The Importance of Mutations

Mutations are both the sustainer of life and the cause of great suffering. On the one hand, mutation is the source of all genetic variation, the raw material of evolution. Without mutations and the variation that they generate, organisms could not adapt to changing environments and would risk extinction. On the other hand, most mutations have detrimental effects, and mutation is the source of many human diseases and disorders.

Much of genetics focuses on how variants produced by mutation are inherited; genetic crosses are meaningless if all individuals are identically homozygous for the same alleles. Mutations serve as important tools of genetic analysis; the solution to almost any genetic problem begins with a good set of mutants. Much of Gregor Mendel's success in unraveling the principles of inheritance can be traced to his use of carefully selected variants of the garden pea; similarly, Thomas Hunt Morgan and his students discovered many basic principles of genetics by analyzing mutant fruit flies (< Figure 17.1).
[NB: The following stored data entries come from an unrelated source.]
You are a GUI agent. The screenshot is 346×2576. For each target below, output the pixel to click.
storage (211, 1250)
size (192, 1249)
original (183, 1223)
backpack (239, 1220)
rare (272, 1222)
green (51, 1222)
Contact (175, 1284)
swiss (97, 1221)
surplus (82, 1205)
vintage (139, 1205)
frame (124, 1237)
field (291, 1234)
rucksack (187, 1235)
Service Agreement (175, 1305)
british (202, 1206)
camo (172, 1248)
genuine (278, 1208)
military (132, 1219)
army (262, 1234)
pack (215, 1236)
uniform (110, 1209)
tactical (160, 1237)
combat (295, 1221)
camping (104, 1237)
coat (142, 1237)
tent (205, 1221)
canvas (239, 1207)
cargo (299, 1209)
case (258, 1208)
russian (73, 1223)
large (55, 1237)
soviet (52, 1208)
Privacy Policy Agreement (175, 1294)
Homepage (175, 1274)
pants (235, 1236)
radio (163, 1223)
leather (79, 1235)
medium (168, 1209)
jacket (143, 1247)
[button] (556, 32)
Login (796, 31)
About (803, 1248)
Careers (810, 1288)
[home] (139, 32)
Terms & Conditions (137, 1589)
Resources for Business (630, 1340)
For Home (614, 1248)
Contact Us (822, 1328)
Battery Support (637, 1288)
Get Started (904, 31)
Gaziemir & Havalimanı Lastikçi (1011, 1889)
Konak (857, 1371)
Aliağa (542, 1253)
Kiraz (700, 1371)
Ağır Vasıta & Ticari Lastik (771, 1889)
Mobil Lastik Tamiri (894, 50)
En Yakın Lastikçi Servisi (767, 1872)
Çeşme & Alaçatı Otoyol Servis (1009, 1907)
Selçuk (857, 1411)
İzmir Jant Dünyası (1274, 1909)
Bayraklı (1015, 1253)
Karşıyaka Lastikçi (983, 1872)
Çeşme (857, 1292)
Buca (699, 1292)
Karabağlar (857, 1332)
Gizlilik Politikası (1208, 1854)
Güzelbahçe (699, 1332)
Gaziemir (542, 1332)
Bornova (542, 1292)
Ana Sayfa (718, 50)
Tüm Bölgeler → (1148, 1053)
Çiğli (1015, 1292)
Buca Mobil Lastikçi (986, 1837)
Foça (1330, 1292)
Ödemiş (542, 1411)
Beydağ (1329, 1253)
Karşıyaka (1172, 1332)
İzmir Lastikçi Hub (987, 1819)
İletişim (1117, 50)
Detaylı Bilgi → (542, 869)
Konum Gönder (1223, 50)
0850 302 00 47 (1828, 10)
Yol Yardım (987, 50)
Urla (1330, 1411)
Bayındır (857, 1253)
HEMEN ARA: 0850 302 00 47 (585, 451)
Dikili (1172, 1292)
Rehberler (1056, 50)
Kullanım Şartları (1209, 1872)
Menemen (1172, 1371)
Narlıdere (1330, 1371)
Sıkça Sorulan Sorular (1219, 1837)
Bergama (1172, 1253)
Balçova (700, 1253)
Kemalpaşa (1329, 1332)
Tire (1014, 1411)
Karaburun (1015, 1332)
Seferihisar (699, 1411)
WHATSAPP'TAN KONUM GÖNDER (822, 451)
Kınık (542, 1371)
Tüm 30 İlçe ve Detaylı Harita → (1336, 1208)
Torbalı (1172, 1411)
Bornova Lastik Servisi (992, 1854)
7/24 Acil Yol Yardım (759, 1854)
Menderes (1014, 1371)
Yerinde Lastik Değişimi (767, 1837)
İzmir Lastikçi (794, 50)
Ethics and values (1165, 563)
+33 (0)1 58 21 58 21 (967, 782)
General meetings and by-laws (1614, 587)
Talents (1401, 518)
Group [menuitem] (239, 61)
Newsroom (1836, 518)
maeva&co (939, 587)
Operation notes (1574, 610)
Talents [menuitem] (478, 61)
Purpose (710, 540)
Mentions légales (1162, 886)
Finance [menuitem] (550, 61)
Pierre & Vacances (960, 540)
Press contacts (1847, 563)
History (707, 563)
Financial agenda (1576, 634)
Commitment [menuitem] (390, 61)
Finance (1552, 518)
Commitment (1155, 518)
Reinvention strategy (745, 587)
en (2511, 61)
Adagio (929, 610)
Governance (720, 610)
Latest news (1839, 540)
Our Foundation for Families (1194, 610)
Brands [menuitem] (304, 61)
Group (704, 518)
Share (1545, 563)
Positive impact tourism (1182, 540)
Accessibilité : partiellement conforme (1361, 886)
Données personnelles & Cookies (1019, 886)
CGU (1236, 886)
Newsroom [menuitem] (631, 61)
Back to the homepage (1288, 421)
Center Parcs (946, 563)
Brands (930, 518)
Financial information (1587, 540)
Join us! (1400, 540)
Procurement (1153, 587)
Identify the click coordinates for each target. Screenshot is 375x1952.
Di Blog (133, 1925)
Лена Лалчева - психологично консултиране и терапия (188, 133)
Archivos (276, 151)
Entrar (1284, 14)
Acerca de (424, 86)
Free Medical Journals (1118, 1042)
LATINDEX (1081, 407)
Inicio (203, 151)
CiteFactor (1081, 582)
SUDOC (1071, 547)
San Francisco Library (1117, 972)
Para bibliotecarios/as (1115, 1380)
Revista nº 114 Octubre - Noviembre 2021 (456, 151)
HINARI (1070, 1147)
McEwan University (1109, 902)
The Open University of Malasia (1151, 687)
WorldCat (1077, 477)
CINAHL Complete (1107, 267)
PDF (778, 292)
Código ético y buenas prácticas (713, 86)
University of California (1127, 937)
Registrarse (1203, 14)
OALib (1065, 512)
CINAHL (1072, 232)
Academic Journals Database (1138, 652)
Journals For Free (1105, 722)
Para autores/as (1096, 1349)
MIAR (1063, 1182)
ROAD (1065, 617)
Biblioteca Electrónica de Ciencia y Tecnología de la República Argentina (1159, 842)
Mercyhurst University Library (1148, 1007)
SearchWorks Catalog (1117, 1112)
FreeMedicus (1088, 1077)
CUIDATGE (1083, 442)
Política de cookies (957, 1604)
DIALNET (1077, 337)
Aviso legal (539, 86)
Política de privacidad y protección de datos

Mutations are also useful for probing fundamental biological processes. Finding mutations that affect different components of a biological system and studying their effects can often lead to an understanding of the system. This method, referred to as genetic dissection, is analogous to figuring out how an automobile works by breaking different parts of a car and observing the effects—for example, smash the radiator and the engine overheats, revealing that the radiator cools the engine. The disruption of function in individual organisms bearing particular mutations likewise can be a source of insight into biological processes. For example, geneticists have begun to unravel the molecular details of development by studying mutations that interrupt various embryonic stages in Drosophila (see Chapter 21). Although this method of breaking "parts" to determine their function might seem like a crude approach to understanding a system, it is actually very powerful and has been used extensively in biochemistry, developmental biology, physiology, and behavioral science (but this method is not recommended for learning how your car works).